A new article from Slate makes you wonder: are we wasting our time trying to improve battery technology to power our vehicles when we should be working on capacitors?
Electric and electric/fuel hybrid vehicles are steadily growing in popularity. A recent ExxonMobil report forecasts that hybrids will become much more affordable by 2025 and by 2040 they will make up 40 percent of all vehicles on the road and more than 50 percent of new car sales. And that’s probably a conservative guess.
Even diesel vehicles are gaining popularity at a fast rate due to consumers’ demand for better fuel economy. ExxonMobil expects diesel to jump gasoline as the number one choice for transportation fuel by 2020.

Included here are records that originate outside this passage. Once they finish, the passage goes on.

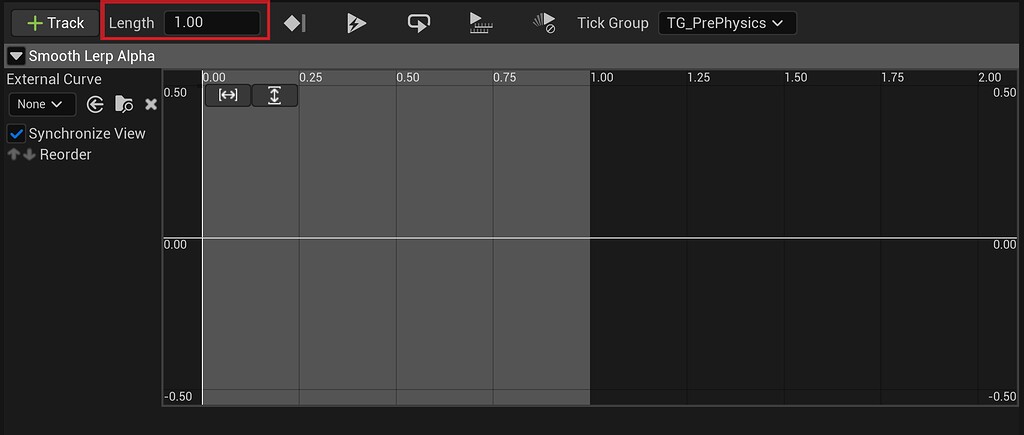Enable AutoPlay with the lightning play icon
Screen dimensions: 1024x435
pos(357,23)
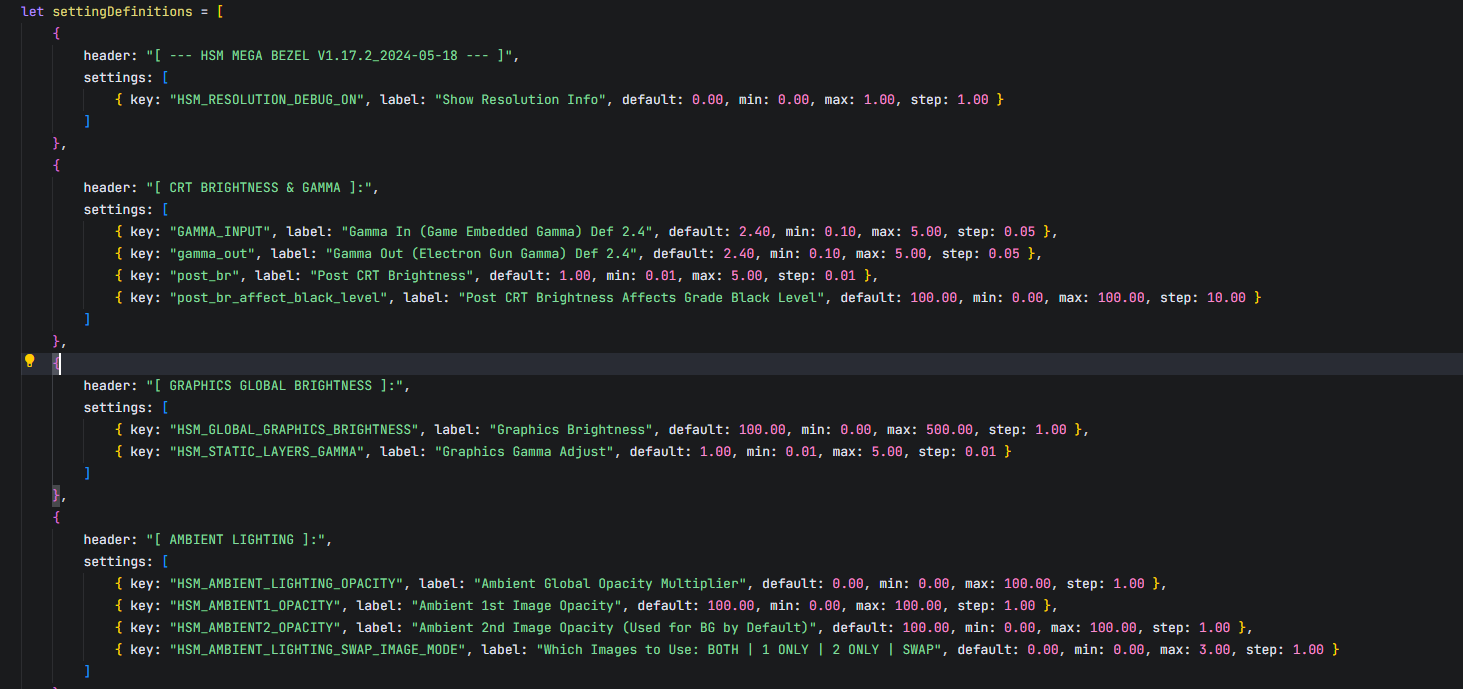The image size is (1463, 689).
Task: Click the "HSM_AMBIENT1_OPACITY" key string
Action: pos(255,605)
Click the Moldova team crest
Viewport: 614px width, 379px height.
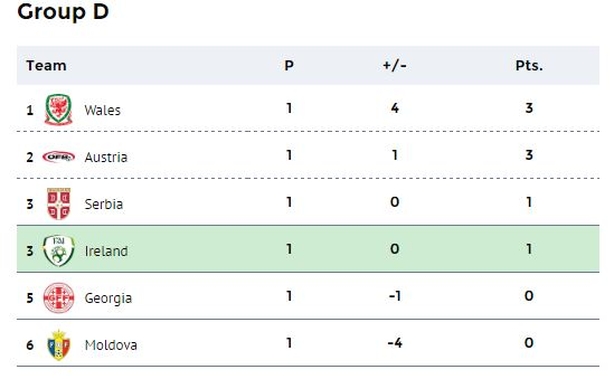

Meanwhile, as Slate puts it, batteries are still pretty “terrible.” The problem is that they’re not very energy dense: one pound of gas has more energy than a one-pound battery. Compounding the problem is the fact that batteries are also slow to recharge.

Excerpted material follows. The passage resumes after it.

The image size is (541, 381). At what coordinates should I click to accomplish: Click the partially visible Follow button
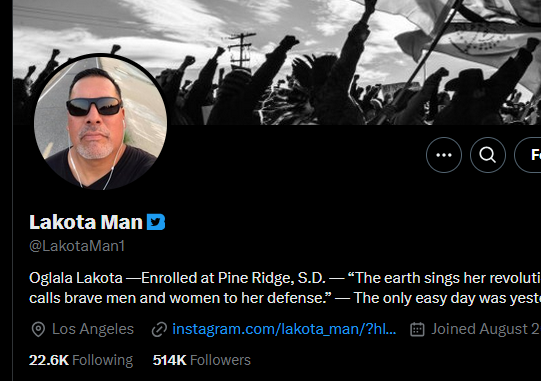528,155
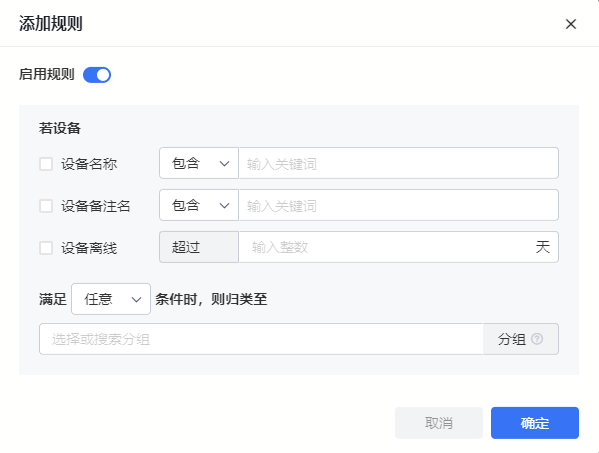Focus the 设备备注名 keyword input field
This screenshot has height=453, width=599.
(398, 205)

Honestly, we could get past batteries’ lack of energy density if they would just recharge faster. Who cares if this electric car only gets me 200 miles to the charge when a five-minute juice-up puts us back on the road. And that’s where capacitors shine.

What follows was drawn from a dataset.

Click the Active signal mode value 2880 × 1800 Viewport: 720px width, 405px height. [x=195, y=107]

Capacitors, though they are even less energy dense than batteries, recharge quickly. So researchers have been working to create “supercapacitors” which not only recharge quickly but also pack more energy.
A material called graphene is helping researchers along this path. The problem is that graphene has, up until this point, been pretty expensive to produce. But with the discovery made by UCLA grad student Maher El-Kady, graphene just got a lot cheaper to make. So how’d he do it?
A DVD burner.
“The appeal of this technique is that anybody could do this—it’s really simple,” UCLA chemist Richard Kaner told Slate. “You take a piece of plastic, buy some graphite oxide, stick it in your CD drive and turn it into graphene.”
Surprisingly, this technique “makes the most efficient carbon-based supercapacitors that have been made to date.” However, researchers say they still have to figure out how to produce these more efficient supercapacitors on a larger scale. They’re hopeful we’ll start to see the benefits of supercapacitors in the next five or 10 years.
Initially, supercapacitors could be used to replace batteries eventually, but initially they could work alongside them. For instance, because it charges quickly, a supercapacitor could handle the process in a hybrid vehicle of storing kinetic energy created by braking and using it to provide bursts of energy for acceleration. Kaner has grander ideas though.
“The ultimate vision I could see is that even if you had to charge your supercapicator-powered car every 20 miles, you could have a lane on the freeway that was a charging lane,” he told Slate. “As long as you drove in that for a sufficient time, your car gets charged.”